There are many views on how best to support a boat on a trailer. Many people are emotive about it, and many are simply pragmatic!
Trailer manufacturers are tasked with providing a balance between being hull-friendly while also achieving convenient boating.
All hulls float by displacing enough water to equal the weight of the boat. As a result, hulls need strategically placed strengthening to resist cracking under pressure from the water, and this is coupled with profiling to achieve the intended type of boating required (eg sea or river use, slow cruising or fast racing, etc).
Setting up a hull-friendly trailer requires careful positioning of sufficient supports to distribute the carried weight of the boat without damaging or piercing the hull. If you rest a boat’s hull on a hard ball the hull will be punctured. If you rest the same part of a hull on a plank of wood, it’s unlikely that damage will occur. But if you increase the number of balls to (say) 20, then its likely that his will provide the same level of damage-free support as 1 plank of wood!
But clearly the balls would be the easier option for getting the boat on and off the trailer.
But materials technology has presented us with flat surfaces with superb sliding characteristics and are friendly to a range of alloy and fibreglass hulls. This has closed gap between planks and hard balls – or rather keel slides and rollers – and now the simplicity of a competent sliding surface compares attractively to a multitude of rollers with fiddly and short-lived componentry!
In boat construction, most keels perform a similar function and most also represent the strongest part of a boat’s hull. The keel is so much stronger than a section of hull that this presents as an obvious part of the boat to use for carrying most of the boat weight
Using rollers for support
Rollers are historically associated with good rolling characteristics and are popular for launching and retrieving. But their point loading is unattractive and to avoid damage there should therefore
be plenty of them. As they age and shafts become pitted, their rolling resistance increases dramatically under load, and performance drops off quickly.

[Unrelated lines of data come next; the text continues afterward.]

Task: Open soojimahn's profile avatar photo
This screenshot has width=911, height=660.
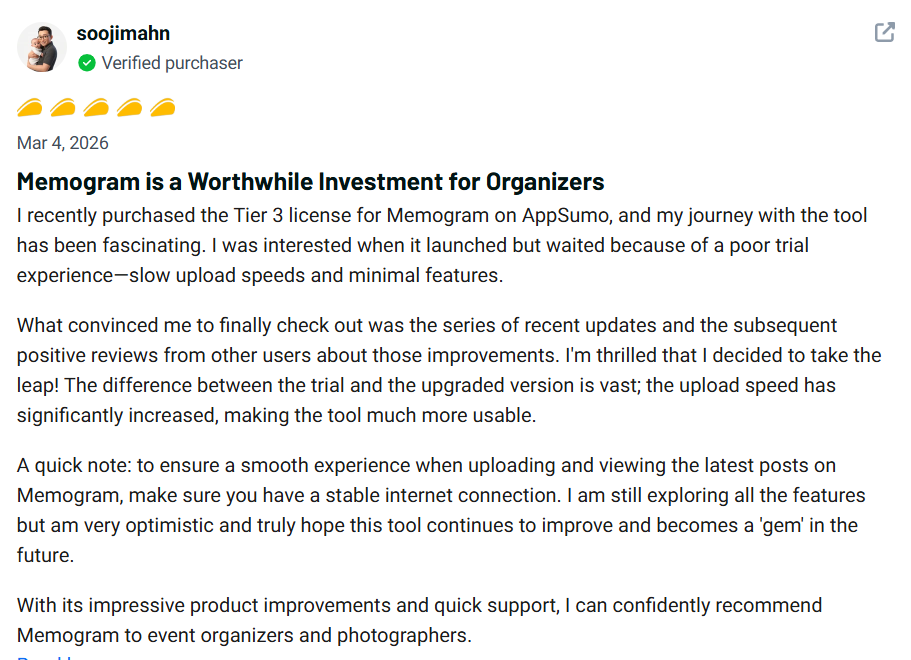Action: pos(42,47)
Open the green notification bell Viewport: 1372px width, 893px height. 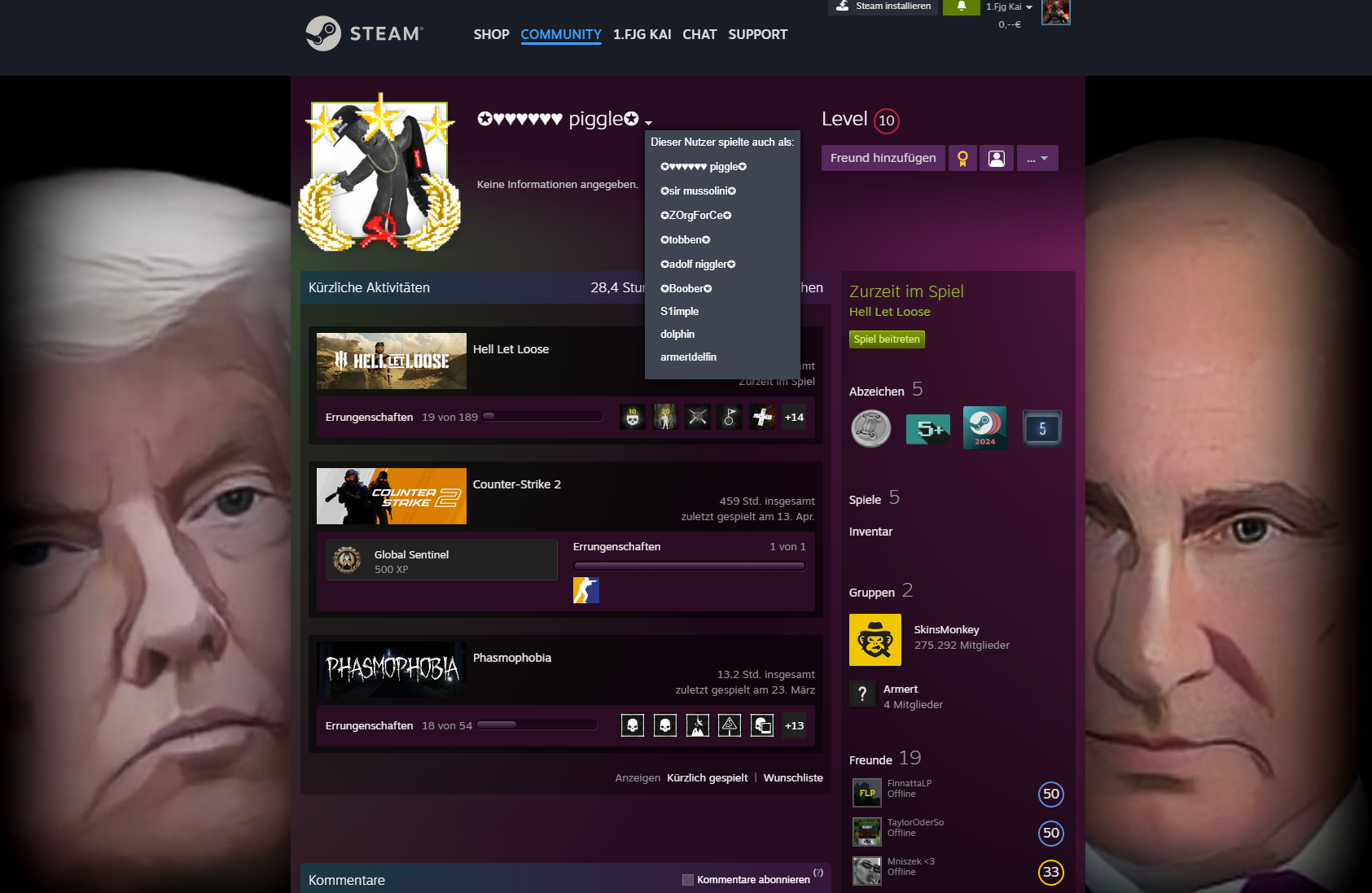point(961,7)
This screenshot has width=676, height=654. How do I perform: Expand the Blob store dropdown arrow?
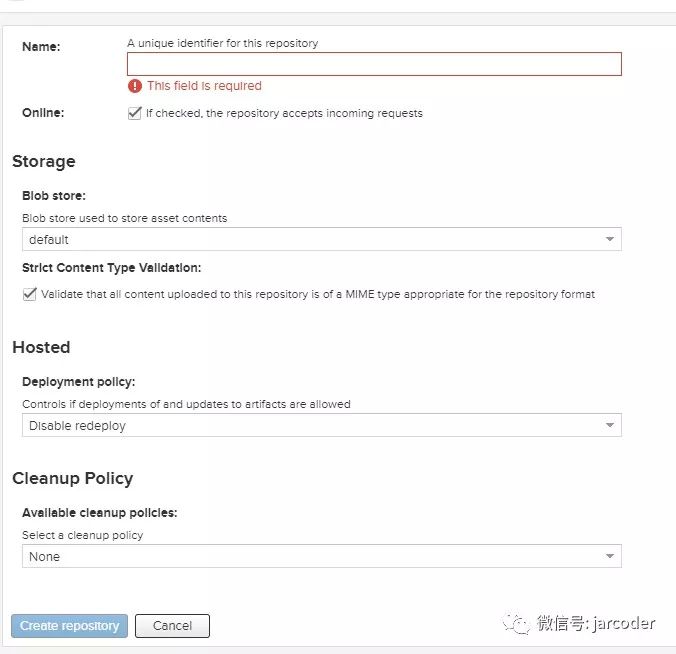pos(610,240)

Bunks (or slides) provide a high contact area and low point load contact. More expensive materials such as HDPE provide excellent sliding characteristics, a surface that is softer than gelcoat, and perform well with alloy. People do have concerns that sliding friction of bunks will damage and wear the boat’s contact surface – and this can occur when overloading and using older and harder materials still used on many trailers by unsuspecting boaties, or where keels and hulls are in poor condition.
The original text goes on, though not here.